Luci Gutiérrez é ilustradora e vive em Barcelona. Do seu percurso variado – e premiado – fazem parte a publicidade, a imprensa – colabora regularmente com publicações como The New Yorker, The New York Times e Wall Street Journal) mas também a publicação de livros para miúdos e graúdos, como é o caso de “As Mulheres e os Homens”, publicado anteriormente na colecção Orfeu Mini. Também na Orfeu mas na Colecção Casimiro, apresentada como feita de livros ilustrados para gente madura & extravagente, chega-nos “Manual de Auto Defesa” (Orfeu Negro, 2021), livro a preto e branco servido em capa dura onde reina o humor negro.
Um livro pessoal e transmissível, no qual a ilustradora mostra ao que vem logo no primeiro parágrafo: “Eu sofro e desenho. Por vezes ao mesmo tempo. Para uma mulher branca ocidental a que não falta nenhuma das suas necessidades básicas, uma confissão destas é um pouco embaraçosa. Mas as coisas são o que são. Tenho estatura baixa e o meu ponto de vista do mundo é contrapicado, o que acarreta consequências. E sei que não estou sozinha. Ponho a minha mão no fogo (para sofrer um pouco mais) ao afirmar que todasas almas se atormentam quando, diante do espelho, vêem o modo acidentado como caminham pela vida, o que é um alívio. Sobretudo porque a inépcia dos outros é divertida”.
Esqueçam as frases inspiradoras, a felicidade vendida aos gramas e abracem, de forma sentida, a infelicidade humana, aquela que muitas vezes varremos para debaixo do tapete como num conto de Poe. Elegendo o sofrimento como fazendo parte das técnicas de auto-defesa, Luci Gutiérrez quer aqui “dar um rosto ao monstro em que a fealdade humana se pode transformar, de o tornar animal de companhia”.
Chora-se às escondidas, guardando-se as lágrimas em frascos; faz-se vudu numa confortável cadeira de balouço; experimenta-se fazer chichi para o ar em posição deitada; assiste-se a uma cerimónia de casamento muito alternativa; arranjam-se palavras últimas que ficariam bem como epitáfio – “Tens uma nódoa na camisa”; faz-se do amor um aceso combate; mostra-se algum medo com a ideia – ou o buraco negro – de um mundo sem convenções; conjuga-se o verbo Sofrer numa linguagem poética; confessamo-nos ao espelho, encarnando o espírito Panini para trocar uma Avé Maria por dois Pai Nossos; vai-se a velórios para ter alguém com quem conversar.
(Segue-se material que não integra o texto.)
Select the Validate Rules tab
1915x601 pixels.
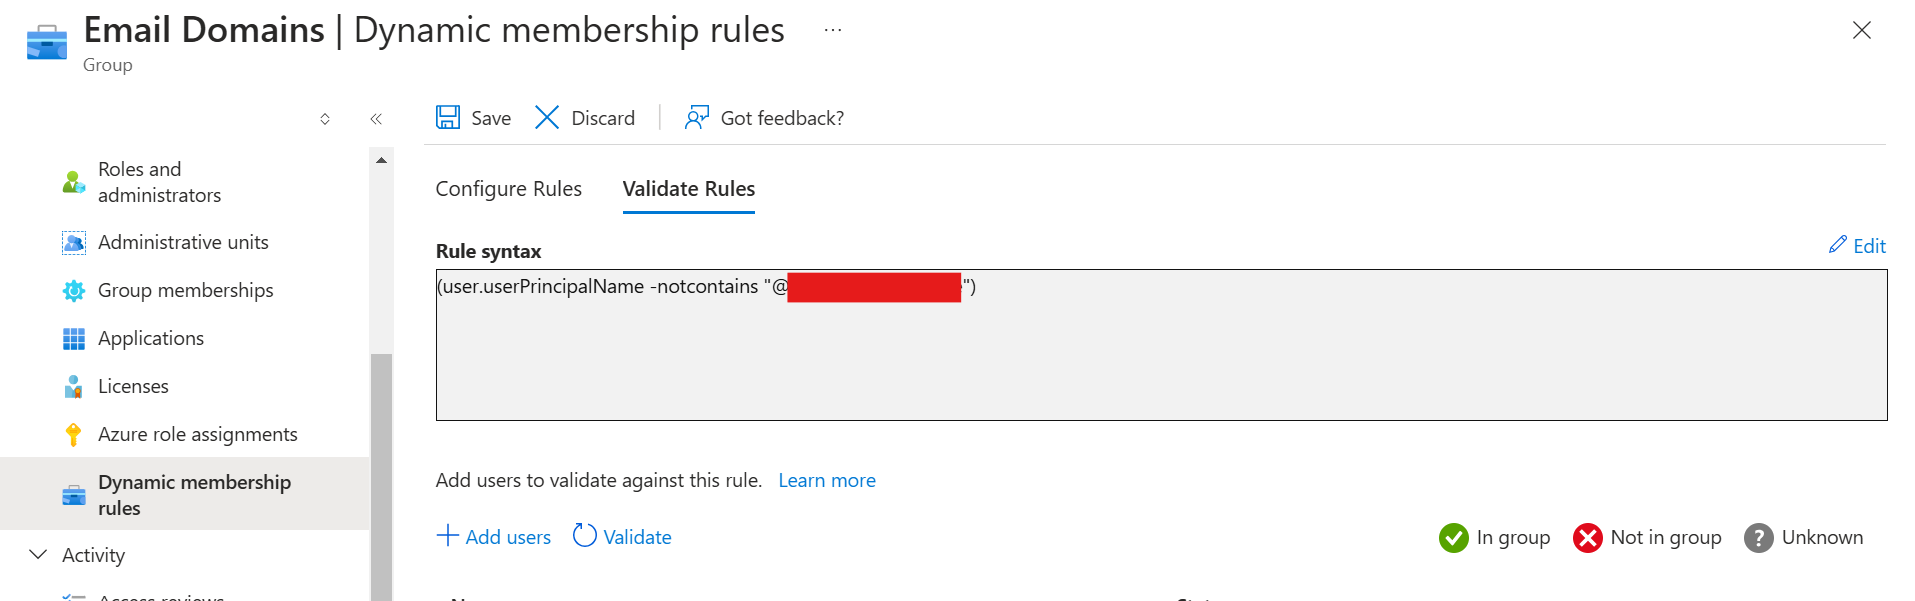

Com nomes de capítulos que são verdadeiras tiradas existenciais, a fazer lembrar Douglas Coupland no pico de forma em Geração X, Luci complementa as ilustrações com textos breves e cirúrgicos, oferecendo ao leitor um manual de auto ajuda incendiário. A haver um mantra nestas páginas, servido como verdade filosófica ou spoiler existencial, seria certamente este: “No fim, morrem todos”. Ámen.